The push towards virtualization in today’s modern office enables workforces to work remotely. It equips them with the tools to do more with fewer physical resources. Conference calling is one such telephony tool. It promotes collaboration and accommodates busy schedules. After all, getting a few people on the phone is less of a hassle than arranging an in-person meeting.
Today, most hosted PBX systems boast free conferencing facilities. With cheap local and toll-free numbers, said systems cater to dispersed workforces. This includes international ones. In fact, for internal usage—people under the central phone system—conferencing is typically free. Nevertheless, impromptu conference calls are not a good use of time. They need extensive planning to benefit all parties involved.
Conferencing Challenges and How to Thwart Them
The virtual meeting promises an array of benefits, but it is also inherently problematic. Without physical oversight, distractions are inevitable. Blame smartphones, web browsers and email. Conference calls lack the visual cues associated with traditional board meetings. As a result, participants' attention may stray after a while. Tackle this issue with strong preparation, leadership and support.
Prepare for Success
As the conference leader, you are responsible for more things than just hosting the call. You must adopt the persona of an active presenter as opposed to a passive one. Your roles extend beyond inviting, greeting and listening. They include intervening and guiding—two tasks that require extensive preparation to do well.
When inviting members to a conference call, simply scheduling a time and date is not sufficient. You need to communicate your expectations. To do so, draft supporting materials like an agenda or handout. Moreover, design visuals and distribute them as links or attachments. Doing so a few days before the meeting will help guests familiarize themselves with the format and subject matter of the conference call.
In regards to assembling the guest list, walk through the following steps:
- Identify conference call participants and prioritize their attendance;
- Contact the most important individuals to iron out scheduling conflicts;
- Invite all other participants via email or telephone once a date has been set;
- Provide each member with the number extension and pin once they've RSVPed. Most facilities are password protected as to grant the leader control over who enters and leaves the room.

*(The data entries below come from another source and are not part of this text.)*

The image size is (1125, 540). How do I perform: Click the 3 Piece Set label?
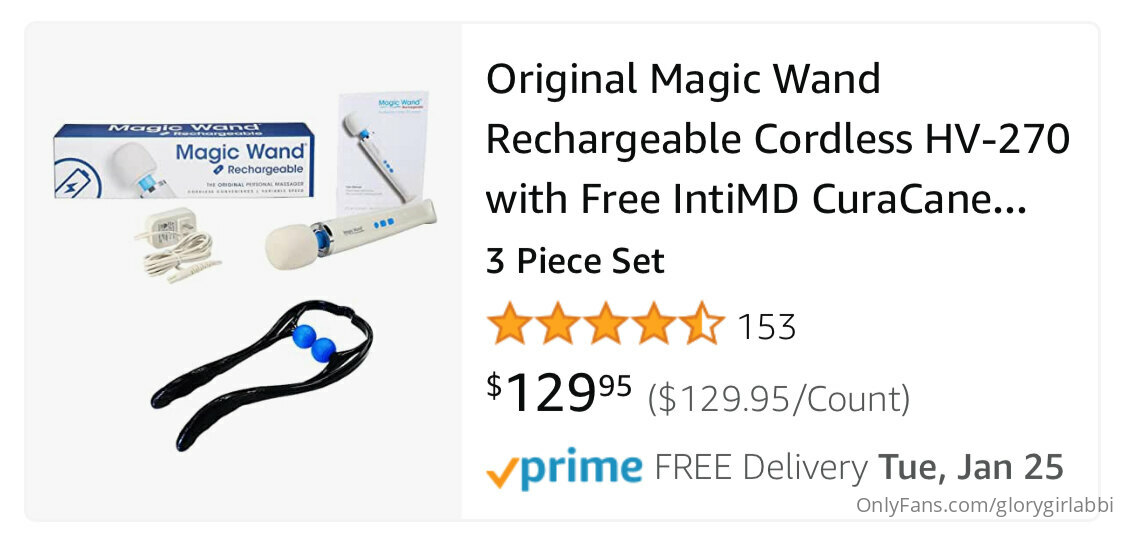(x=575, y=261)
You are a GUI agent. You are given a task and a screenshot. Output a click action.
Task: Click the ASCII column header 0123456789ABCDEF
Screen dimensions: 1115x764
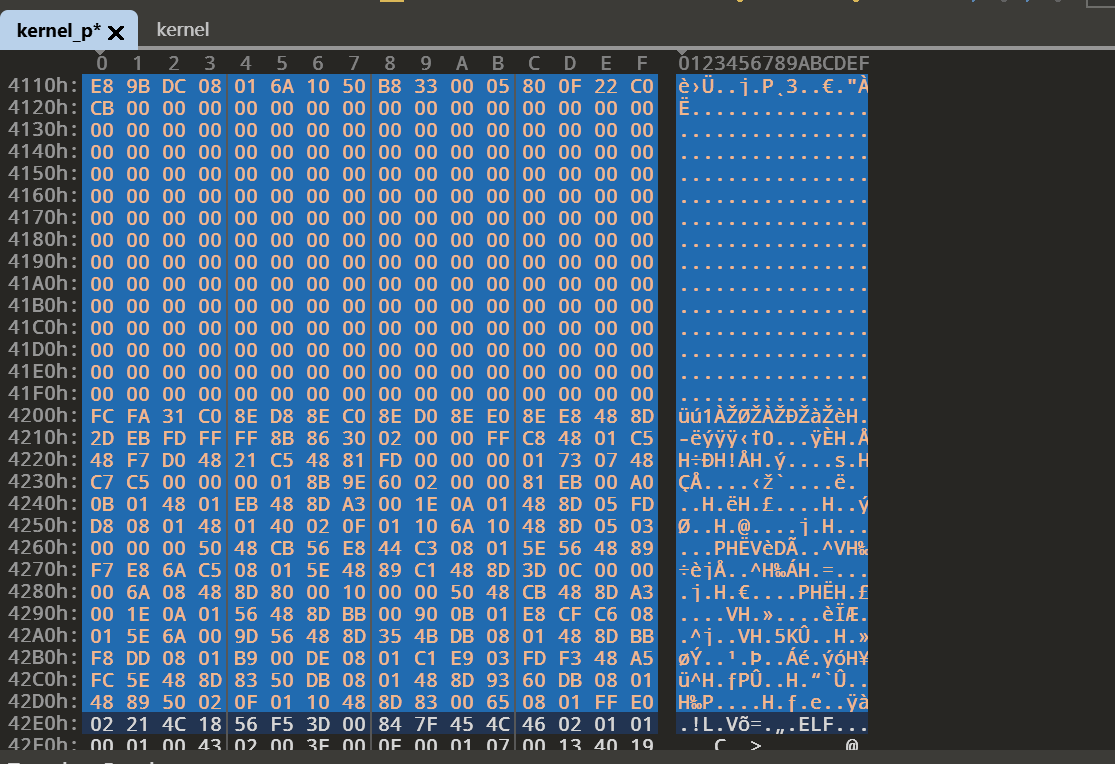click(x=773, y=64)
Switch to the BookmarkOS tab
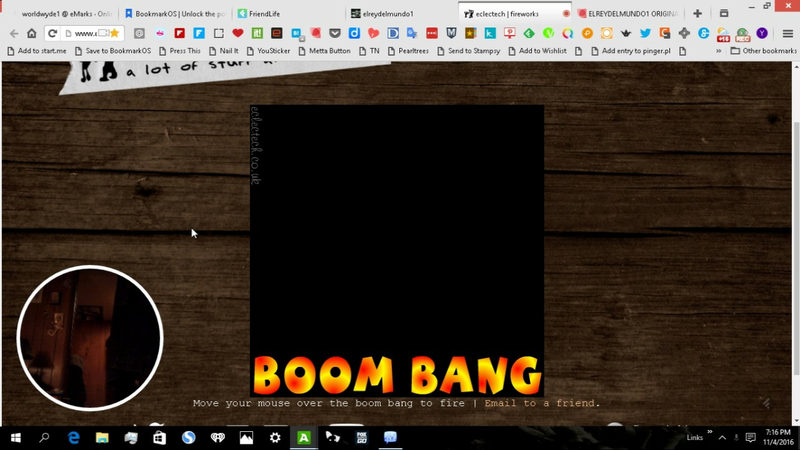This screenshot has height=450, width=800. [175, 14]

When contacting guests, be specific about the nature of the call. Outline every minute as to allow them to assess its usefulness and relevance before committing. Worst case, you can then revise the plan for better efficiency. A typical minutes sheet breaks the conference into sections and lists the key points below each. A thoroughly agenda will even appoint topic experts. Adopt the formula below if unsure how to organize a meeting.
Conference Call Agenda
Introduction (8:45am to 8:50am) - Mark
- Welcome guests
- Launch slideshow
Topic One (8:50am to 9am) – Jonathan
- Point One
- Point Two
- Point Three
- Objective ...
Topic Two (9am to 9:10am) – Delaney
Break (9:10am to 9:15am)
Topic Three (9:15am to 9:25am) – Jessica
Conclusion (9:25am to 9:30am) – Mark
- Thank you
- Follow up instructions
As mentioned, slideshows via PowerPoint or Prezi presentations should go out last. Sending such files a few days beforehand serves as a reminder. Not to mention, it ensures the content is fresh in each callers' mind.
Do not feel obligated to make such visuals. A simple PDF could suffice with a diagram or two. After all, you want it to support not take over the call. As well, you want to keep the call as concise and straightforward as possible—no extraneous information.